Прежде чем вечером покинуть контору, Хейзелридж ещё раз поговорил с Боуном, подытожив все, что успел узнать, в основном для собственного спокойствия.

– Абель Хорниман исключается, – сказал он. – Жаль, поскольку он был кандидатом номер один. Он мог совершить это убийство. Он мог иметь все причины для устранения Смоллбона. Но он этого не сделал.
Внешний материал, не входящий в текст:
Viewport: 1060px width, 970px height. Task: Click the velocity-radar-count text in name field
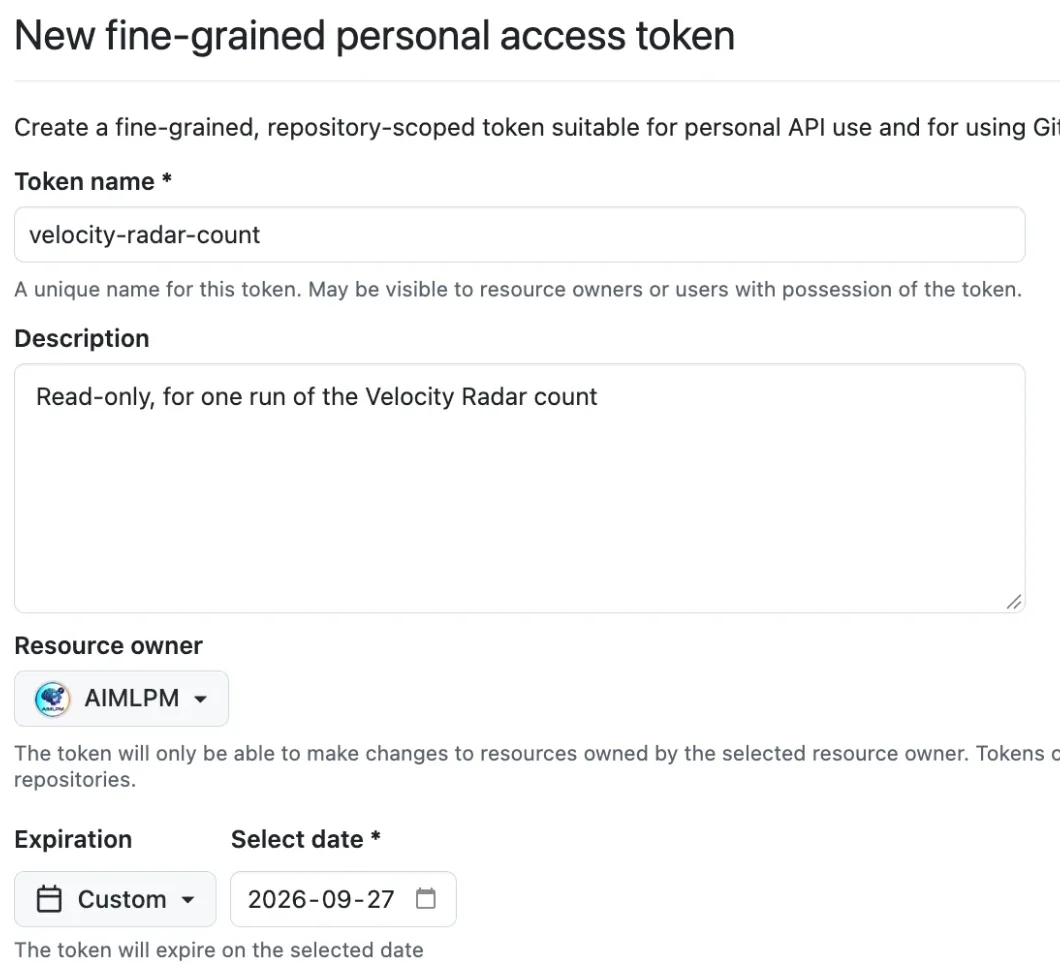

Хейзелридж на миг умолк; потом продолжал:

– Не утверждаю, что мы смогли бы доказать в суде, что он этого не сделал. Тяжело доказать нечто подобное. Можно считать, что ночью он тайно вылез из постели и как-то попал в Линкольнс Инн. Что прошел незамеченным, проник в здание и убил Смоллбона. Не могу представить, как бы доставил того туда незаметно. Но теоретически это возможно. Только так неправдоподобно, что даже не стоит принимать это в расчет. По опыту я знаю, что в реальной жизни преступники стараются делать все самым легким способом, а отнюдь не трудным или рискованным. Не затаскивают трупы на колонну Нельсона, и не выставляют их в комнате ужасов в паноптикуме. Разве что безумцы.
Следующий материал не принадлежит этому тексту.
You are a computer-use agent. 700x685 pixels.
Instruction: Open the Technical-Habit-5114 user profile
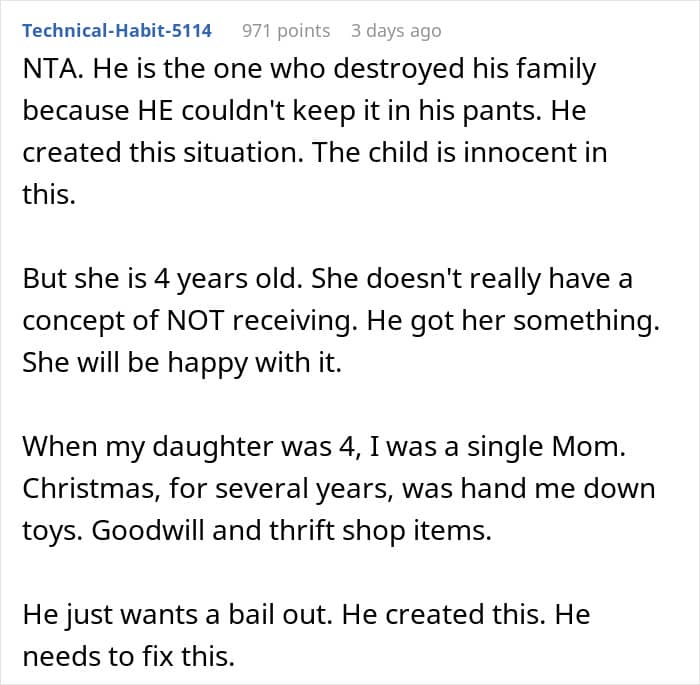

Сказав это, Хейзелридж на миг вспомнил тот зловещий призрак, который приводит в ужас любого сотрудника полиции. Вспомнил старшего инспектора Эспинола и инспектора Харви, прочесывающих всю центральную Англию, чтобы найти человека, который специализировался на убийствах шестилетних девочек. Человека, который мог быть чиновником или поденщиком, проповедником, юристом или церковным старостой. Ласковым отцом, любезным старшим братом, человека, который двадцать девять дней из тридцати мыслит рационально. А на тридцатый день становится чудовищем, которое нельзя выследить логическими методами и чье повешение никого не может успокоить.

Рассерженно покачал головой.

– В безумца я поверю, когда ничего иного мне уже не останется. Но не раньше. Спокойной ночи.

– Спокойной ночи, – ответил Боун.

Шагая к дому темными переулками, он все не мог избавиться от жутких картин, встававших перед глазами.